Already The Press has thrown the spotlight on his new work for Rochdale's M6 Theatre Company, A Tiger's Tale, the story of a West Riding circus family bringing home a Sumatran tiger from South Africa to live with them in Holmfirth as a family pet that they would walk on a lead past the primary school.

"I'm doing a play for a company in India, The Vulture Song, which Blah Blah Blah are going to do here too," says Mike, whose past York work includes The Railway Children at the National Railway Museum and the 2012 York Mystery Plays in the Museum Gardens. "In India, it's in rehearsal in Delhi, where a company called Yellowcat are working on it to stage it all over India.

"I'm also doing a play in France, Like Water For Goldfish, which I'm halfway through writing for the Compagnie de Louise, who are based in Paris and La Rochelle, which will be produced at the beginning of next year.

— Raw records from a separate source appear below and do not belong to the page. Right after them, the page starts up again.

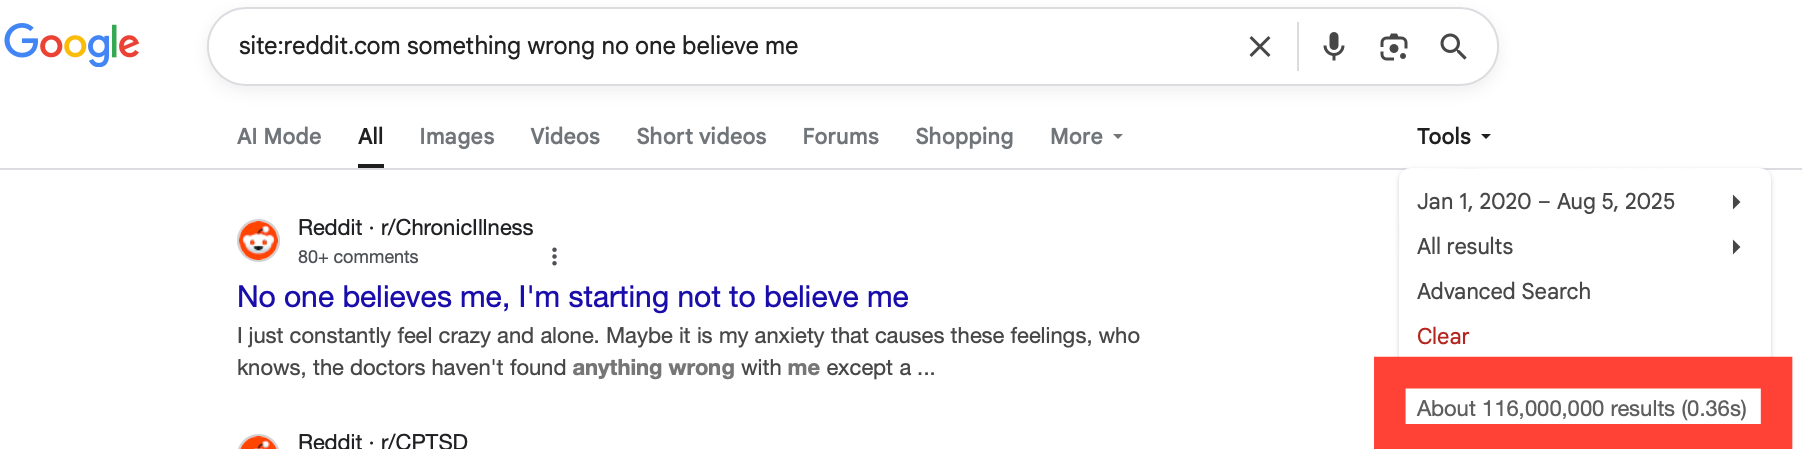The width and height of the screenshot is (1802, 449).
Task: Click the Reddit favicon of first result
Action: pyautogui.click(x=258, y=241)
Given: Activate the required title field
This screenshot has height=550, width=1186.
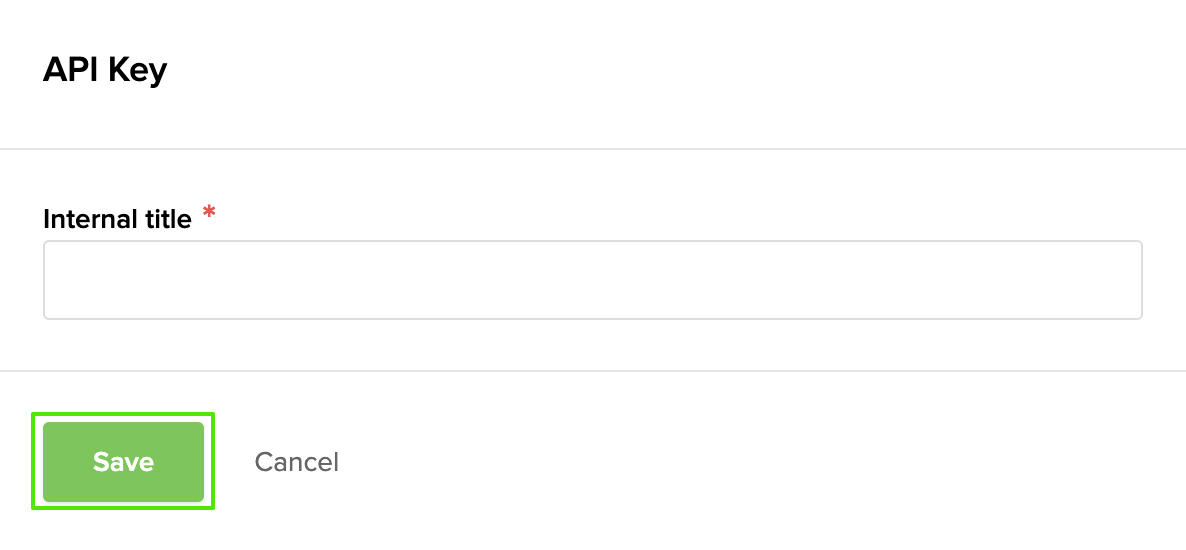Looking at the screenshot, I should (592, 280).
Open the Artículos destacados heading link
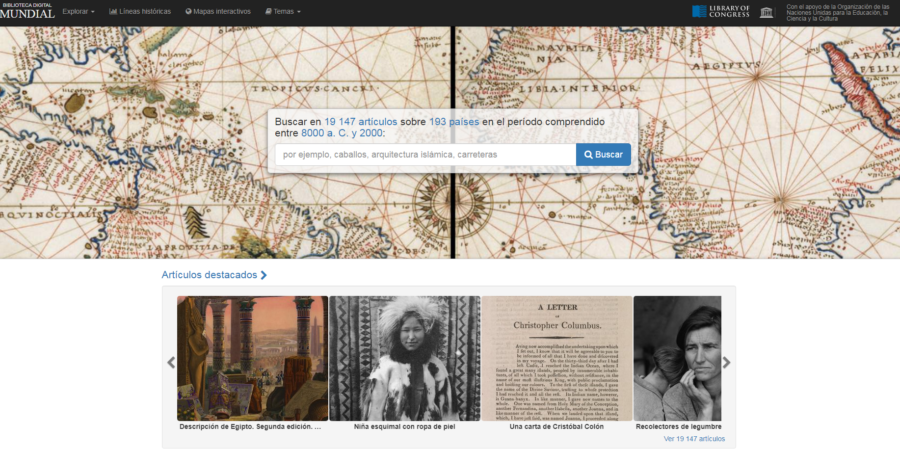 [x=209, y=275]
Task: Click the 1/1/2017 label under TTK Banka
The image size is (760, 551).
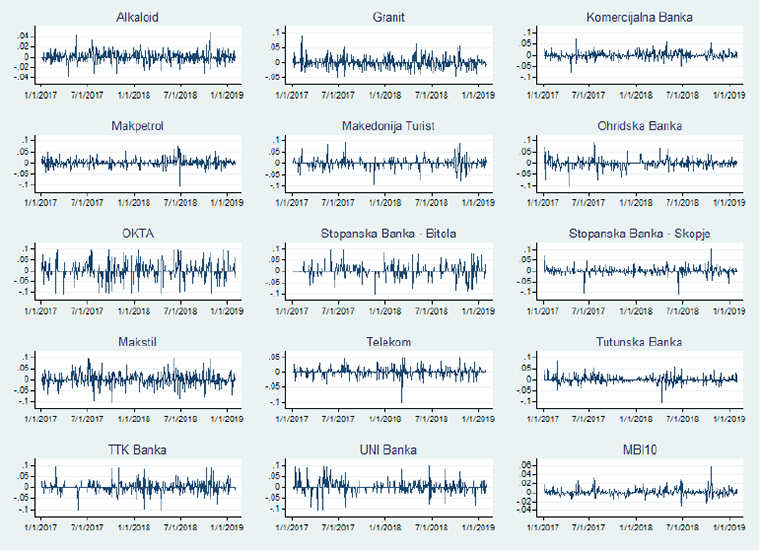Action: click(40, 526)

"The starting point for that was that the director of the company is a friend of mine who I've worked with before. She was getting fed up with how stories for boys are always seen as universal, whereas stories for girls are seen as just being for girls, and she wanted to do something about that, and just make it all about telling a good story."

Mike has done many an adaptation but is enjoying the chance to write original works, such as A Tiger's Tale and his Indian and French commissions. "Not that I'd ever turn my nose up at doing adaptations, as that's my bread and butter, but I'm always banging on about the need for original stories for children's theatre," he says.